Las malas comunicaciones,
los caminos casi intransitables, contribuyeron al aislamiento y
a la división de las comunidades medievales europeas. Aunque
seguían existiendo residuos del antiguo poder central en
forma de monarquías, las órdenes de los reyes no iban
más allá de los muros de palacio. Europa era literalmente
un conglomerado de miles de campamentos armados semiindependientes.
Estas divisiones
no podían durar por tiempo indefinido. Todo el Occidente
europeo vivía en una amenaza constante. Al sur, los musulmanes
representaban un grave peligro; al este ocurría lo mismo
con los ejércitos hunos, mongoles y eslavos. Los vikingos
saqueaban prácticamente sin oposición las costas del
norte en los siglos IX y X.
Ofrecer protección
ante tan intensos peligros era algo que sobrepasaba la capacidad
incluso de los más poderosos señores feudales. Para
hacer frente a tales amenazas surgió una compleja red de
relaciones, en la que todos prestaban fidelidad y obediencia a alguien
más poderoso, hasta llegar al monarca, que lo hacía
ante Dios.
Como contrapartida
por la ayuda recibida, existía el compromiso de ofrecer un
determinado número de hombres para servicios militares, siempre
que se les requiriese para ello.
Ventajas
y desventajas del Feudalismo
La mala prensa
que en los tiempos contemporáneos ha tenido el feudalismo
(paradigma de la tiranía de los poderosos sobre los humildes)
se debe a que la producción agrícola fue en
muchos casos insuficientes para ser útil al sistema,
lo que provocó hambruna.
La rudimentaria
agricultura de la época y el ineficiente sistema de cultivo
no permitían la acumulación de reservas, Si las cosechas
fallaban, lo que ocurría a menudo, el hambre hacía
en seguida su aparición.
Y es que si
bien los campesinos tenían tierras como parte del contrato
feudal, su primera responsabilidad era ocuparse del ganado y de
las cosechas de su señor.
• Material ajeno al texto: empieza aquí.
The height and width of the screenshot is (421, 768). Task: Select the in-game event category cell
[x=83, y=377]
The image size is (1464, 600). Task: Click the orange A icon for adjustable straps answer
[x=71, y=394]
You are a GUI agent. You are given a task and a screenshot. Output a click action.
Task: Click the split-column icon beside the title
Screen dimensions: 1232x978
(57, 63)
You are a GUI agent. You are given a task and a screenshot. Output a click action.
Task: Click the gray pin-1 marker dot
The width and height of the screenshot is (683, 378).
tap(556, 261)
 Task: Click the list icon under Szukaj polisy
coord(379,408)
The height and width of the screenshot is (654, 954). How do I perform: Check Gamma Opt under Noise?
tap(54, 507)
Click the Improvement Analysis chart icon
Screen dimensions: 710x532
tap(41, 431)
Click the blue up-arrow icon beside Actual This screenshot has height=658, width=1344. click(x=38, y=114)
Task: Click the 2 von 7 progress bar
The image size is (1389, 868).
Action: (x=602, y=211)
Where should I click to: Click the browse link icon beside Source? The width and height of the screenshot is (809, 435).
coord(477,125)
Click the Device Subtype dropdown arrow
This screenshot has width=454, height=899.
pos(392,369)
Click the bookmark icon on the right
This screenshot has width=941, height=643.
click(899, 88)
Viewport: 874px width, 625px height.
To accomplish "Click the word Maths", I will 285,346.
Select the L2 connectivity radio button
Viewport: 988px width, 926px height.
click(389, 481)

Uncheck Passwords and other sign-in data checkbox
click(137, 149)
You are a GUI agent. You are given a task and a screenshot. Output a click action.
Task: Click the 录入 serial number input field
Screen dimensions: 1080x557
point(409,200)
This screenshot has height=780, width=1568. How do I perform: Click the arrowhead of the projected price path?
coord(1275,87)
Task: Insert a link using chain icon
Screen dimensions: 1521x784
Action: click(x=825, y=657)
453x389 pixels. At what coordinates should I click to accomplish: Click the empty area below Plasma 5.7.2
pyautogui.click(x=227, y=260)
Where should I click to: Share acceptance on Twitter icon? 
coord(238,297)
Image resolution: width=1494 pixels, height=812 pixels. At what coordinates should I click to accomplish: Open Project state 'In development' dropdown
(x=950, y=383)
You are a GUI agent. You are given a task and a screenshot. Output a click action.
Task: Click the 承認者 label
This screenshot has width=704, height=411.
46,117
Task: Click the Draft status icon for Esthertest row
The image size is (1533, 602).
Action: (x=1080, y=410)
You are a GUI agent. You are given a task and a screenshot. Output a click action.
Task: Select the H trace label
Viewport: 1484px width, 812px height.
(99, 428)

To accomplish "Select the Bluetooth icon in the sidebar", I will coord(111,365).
Si la tormenta o el fuego las amenazaban,
la primera que había que poner a salvo era la del señor.
Por ello el
agricultor tenía que esforzarse denodadamente en producir
lo suficiente para mantener a su familia y además asegurar
el alimento de la nobleza y al clero, que no eran productores. Esto
no siempre se conseguía, generando la citada pobreza y
hambre entre la población base de la sociedad.
Pero no hay
que ver en el feudalismo medieval en Europa sólo bajo este
prisma completamente negativo.
Para empezar,
la sensación de pérdida de libertad era relativa pues
las comunidades de la Alta Edad Media en Europa eran bastante cerradas
y viajar suponía pasar de una comunidad cerrada a otra igual
por unos malos caminos y en constante peligro de ataque.
Además,
si el feudalismo impuso al siervo la obligación del servicio
prioritario a su señor, impuso también a éste
la obligación de ayudar al siervo en momentos de necesidad
y de guerra, lo que era bastante frecuente.
Afortunadamente,
la autoridad de la Iglesia sobre los poderes temporales y el fenómeno
de las peregrinaciones permitió cierta libertad de tránsito
de unas comunidades a otros con fines religiosos (por ejemplo para
realizar viajes de penitencia a un monasterio o catedral donde se
guardaban reliquias) y éste fue el punto de arranque de una
nueva sociedad en la que el movimiento de gentes, comercio, ideas
nuevas, etc. se hacía mayor.
Éste
es el inicio de una sociedad que se fue renovando y modernizando
(no hay que olvidar el llamado "renacimiento románico"
del siglo XI) hasta alcanzar la plenitud en el siglo XII y XIII.